■ Collected data ■
'''
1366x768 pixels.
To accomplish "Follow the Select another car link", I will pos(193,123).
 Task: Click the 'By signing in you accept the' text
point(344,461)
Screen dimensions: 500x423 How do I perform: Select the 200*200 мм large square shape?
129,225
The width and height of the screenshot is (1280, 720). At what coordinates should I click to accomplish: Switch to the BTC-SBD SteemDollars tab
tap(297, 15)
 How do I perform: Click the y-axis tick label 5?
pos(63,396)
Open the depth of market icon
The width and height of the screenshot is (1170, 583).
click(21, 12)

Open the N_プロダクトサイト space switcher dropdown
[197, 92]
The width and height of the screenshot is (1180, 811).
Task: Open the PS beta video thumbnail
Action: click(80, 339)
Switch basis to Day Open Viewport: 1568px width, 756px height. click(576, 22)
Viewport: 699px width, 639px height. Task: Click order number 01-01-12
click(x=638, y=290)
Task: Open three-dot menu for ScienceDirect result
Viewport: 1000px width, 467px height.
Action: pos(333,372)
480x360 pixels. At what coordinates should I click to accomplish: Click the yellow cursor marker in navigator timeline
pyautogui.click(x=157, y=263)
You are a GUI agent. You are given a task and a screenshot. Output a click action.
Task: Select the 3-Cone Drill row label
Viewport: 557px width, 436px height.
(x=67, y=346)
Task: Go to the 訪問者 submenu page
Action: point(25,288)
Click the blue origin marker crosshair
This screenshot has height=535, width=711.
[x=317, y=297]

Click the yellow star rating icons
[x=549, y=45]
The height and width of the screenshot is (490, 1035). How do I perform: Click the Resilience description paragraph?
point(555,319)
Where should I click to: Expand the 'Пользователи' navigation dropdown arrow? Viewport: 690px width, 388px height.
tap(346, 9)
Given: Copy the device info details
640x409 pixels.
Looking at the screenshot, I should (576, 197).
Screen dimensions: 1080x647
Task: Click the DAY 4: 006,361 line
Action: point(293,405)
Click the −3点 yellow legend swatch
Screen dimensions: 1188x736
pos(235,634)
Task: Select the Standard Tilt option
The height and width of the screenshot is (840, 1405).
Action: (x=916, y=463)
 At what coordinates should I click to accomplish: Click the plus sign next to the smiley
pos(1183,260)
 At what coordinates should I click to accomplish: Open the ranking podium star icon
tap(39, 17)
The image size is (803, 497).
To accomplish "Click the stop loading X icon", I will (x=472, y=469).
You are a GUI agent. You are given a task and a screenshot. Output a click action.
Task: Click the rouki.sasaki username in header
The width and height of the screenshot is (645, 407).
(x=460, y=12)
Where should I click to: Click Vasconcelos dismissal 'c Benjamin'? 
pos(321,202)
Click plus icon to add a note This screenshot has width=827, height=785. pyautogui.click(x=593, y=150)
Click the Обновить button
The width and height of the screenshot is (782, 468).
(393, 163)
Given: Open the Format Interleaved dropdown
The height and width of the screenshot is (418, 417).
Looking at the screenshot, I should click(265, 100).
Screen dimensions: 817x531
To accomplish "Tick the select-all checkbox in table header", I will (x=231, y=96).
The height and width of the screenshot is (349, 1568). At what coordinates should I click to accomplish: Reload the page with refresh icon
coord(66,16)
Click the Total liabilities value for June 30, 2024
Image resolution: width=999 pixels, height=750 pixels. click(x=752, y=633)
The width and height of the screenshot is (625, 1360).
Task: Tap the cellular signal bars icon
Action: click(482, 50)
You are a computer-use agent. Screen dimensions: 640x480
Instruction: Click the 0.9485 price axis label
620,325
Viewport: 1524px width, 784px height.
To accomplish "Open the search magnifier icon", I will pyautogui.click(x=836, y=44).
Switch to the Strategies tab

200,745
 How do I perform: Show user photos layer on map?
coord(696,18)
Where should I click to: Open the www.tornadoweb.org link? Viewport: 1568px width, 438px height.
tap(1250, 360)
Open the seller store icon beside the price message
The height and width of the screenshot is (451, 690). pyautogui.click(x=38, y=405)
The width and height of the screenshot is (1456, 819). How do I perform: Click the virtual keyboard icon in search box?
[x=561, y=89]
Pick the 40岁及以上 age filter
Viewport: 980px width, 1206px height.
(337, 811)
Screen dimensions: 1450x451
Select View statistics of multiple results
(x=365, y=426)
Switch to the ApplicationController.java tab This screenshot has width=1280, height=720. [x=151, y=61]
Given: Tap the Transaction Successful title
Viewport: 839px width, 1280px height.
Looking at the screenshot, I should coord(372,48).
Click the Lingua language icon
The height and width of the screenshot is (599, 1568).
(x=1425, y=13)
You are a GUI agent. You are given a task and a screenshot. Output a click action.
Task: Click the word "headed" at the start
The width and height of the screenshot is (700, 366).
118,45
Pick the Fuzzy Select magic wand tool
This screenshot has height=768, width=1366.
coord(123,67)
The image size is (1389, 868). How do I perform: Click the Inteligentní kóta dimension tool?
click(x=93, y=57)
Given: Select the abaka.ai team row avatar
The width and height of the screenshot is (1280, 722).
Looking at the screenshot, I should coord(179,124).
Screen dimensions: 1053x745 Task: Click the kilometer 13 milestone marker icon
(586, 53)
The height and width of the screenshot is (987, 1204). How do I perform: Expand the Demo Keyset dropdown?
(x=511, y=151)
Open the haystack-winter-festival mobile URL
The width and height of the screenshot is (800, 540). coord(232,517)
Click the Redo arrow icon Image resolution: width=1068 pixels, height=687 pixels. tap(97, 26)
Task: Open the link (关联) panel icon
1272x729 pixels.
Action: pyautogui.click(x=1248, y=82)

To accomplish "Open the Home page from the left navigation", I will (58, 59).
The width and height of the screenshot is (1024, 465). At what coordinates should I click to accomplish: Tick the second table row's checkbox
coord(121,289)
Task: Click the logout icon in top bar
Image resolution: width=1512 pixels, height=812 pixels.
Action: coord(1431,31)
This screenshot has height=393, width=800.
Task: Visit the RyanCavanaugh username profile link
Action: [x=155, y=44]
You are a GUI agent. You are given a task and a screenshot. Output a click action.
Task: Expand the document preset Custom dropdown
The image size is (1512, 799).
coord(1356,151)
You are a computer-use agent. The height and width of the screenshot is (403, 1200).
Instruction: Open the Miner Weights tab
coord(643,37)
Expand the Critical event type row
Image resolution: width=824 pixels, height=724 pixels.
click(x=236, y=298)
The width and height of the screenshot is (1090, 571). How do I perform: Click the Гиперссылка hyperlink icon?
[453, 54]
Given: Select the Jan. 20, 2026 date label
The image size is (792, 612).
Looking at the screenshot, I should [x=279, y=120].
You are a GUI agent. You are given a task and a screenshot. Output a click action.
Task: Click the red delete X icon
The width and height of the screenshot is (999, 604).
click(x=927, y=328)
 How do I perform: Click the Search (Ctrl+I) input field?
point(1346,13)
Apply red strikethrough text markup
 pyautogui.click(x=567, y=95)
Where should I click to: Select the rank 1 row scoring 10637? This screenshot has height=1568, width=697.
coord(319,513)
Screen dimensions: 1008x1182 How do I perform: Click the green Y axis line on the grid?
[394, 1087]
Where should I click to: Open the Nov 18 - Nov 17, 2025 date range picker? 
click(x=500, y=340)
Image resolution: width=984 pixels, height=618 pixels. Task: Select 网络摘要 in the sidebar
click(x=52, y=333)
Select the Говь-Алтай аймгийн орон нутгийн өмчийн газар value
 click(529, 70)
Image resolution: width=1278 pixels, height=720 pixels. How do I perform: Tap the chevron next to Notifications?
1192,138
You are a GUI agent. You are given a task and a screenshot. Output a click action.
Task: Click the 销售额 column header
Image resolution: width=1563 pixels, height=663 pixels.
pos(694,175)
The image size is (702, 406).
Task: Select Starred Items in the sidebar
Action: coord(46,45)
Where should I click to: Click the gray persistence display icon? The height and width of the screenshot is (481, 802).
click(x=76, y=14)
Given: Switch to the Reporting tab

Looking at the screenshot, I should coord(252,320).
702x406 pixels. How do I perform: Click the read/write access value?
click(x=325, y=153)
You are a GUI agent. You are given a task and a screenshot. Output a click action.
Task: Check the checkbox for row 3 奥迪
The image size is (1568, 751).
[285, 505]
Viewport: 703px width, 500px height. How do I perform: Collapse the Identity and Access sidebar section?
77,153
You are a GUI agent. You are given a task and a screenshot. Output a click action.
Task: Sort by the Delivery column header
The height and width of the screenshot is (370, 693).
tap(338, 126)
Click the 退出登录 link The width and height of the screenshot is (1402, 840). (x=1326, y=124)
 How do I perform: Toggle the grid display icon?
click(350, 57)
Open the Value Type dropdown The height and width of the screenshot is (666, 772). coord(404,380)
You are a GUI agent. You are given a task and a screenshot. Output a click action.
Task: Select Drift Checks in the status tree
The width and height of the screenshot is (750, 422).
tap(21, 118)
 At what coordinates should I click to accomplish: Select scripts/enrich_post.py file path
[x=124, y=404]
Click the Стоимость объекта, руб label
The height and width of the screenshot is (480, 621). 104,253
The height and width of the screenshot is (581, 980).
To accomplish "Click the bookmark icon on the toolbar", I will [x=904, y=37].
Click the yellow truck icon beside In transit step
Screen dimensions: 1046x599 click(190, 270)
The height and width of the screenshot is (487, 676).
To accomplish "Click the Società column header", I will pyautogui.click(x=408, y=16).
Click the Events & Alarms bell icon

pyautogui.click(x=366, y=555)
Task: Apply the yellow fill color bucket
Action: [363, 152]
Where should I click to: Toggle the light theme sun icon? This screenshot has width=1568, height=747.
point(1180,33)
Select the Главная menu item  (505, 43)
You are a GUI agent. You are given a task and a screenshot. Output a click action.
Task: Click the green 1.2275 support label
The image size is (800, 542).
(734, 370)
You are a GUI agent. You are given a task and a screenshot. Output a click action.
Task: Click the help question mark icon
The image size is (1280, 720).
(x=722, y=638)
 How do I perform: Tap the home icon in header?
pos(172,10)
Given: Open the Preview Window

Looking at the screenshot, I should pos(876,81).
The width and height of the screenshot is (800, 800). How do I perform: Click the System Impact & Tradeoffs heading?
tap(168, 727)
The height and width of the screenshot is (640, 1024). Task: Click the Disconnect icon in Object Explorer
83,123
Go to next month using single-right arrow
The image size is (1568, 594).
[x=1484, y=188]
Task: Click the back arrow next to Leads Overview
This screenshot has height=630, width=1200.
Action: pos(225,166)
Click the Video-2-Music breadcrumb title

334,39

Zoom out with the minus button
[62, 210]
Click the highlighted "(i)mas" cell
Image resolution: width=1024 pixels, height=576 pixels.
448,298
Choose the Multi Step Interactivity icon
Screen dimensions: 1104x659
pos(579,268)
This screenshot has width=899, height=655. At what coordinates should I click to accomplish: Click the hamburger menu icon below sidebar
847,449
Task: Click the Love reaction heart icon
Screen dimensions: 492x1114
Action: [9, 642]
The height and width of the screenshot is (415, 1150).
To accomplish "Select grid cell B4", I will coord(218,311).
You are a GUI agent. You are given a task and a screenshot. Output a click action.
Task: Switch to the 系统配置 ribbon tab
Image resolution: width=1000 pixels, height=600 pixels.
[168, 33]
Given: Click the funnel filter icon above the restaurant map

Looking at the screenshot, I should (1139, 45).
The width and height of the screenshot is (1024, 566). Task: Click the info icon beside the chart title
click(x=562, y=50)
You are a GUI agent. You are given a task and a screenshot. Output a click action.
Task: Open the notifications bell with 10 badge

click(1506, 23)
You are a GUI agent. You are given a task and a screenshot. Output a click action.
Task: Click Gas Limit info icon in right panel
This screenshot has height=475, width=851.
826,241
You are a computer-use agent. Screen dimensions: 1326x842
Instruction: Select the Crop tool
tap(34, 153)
'''
■ WHAT YOU SHOULD DO ■
Please output exactly the lines between the one holding "The width and height of the screenshot is (750, 422)." and the one holding "Task: Click the green 1.2275 support label" in the records above, inclusive, and nothing more.

■ EXPECTED OUTPUT ■
The width and height of the screenshot is (750, 422).
tap(21, 118)
 At what coordinates should I click to accomplish: Select scripts/enrich_post.py file path
[x=124, y=404]
Click the Стоимость объекта, руб label
The height and width of the screenshot is (480, 621). 104,253
The height and width of the screenshot is (581, 980).
To accomplish "Click the bookmark icon on the toolbar", I will [x=904, y=37].
Click the yellow truck icon beside In transit step
Screen dimensions: 1046x599 click(190, 270)
The height and width of the screenshot is (487, 676).
To accomplish "Click the Società column header", I will pyautogui.click(x=408, y=16).
Click the Events & Alarms bell icon

pyautogui.click(x=366, y=555)
Task: Apply the yellow fill color bucket
Action: [363, 152]
Where should I click to: Toggle the light theme sun icon? This screenshot has width=1568, height=747.
point(1180,33)
Select the Главная menu item  (505, 43)
You are a GUI agent. You are given a task and a screenshot. Output a click action.
Task: Click the green 1.2275 support label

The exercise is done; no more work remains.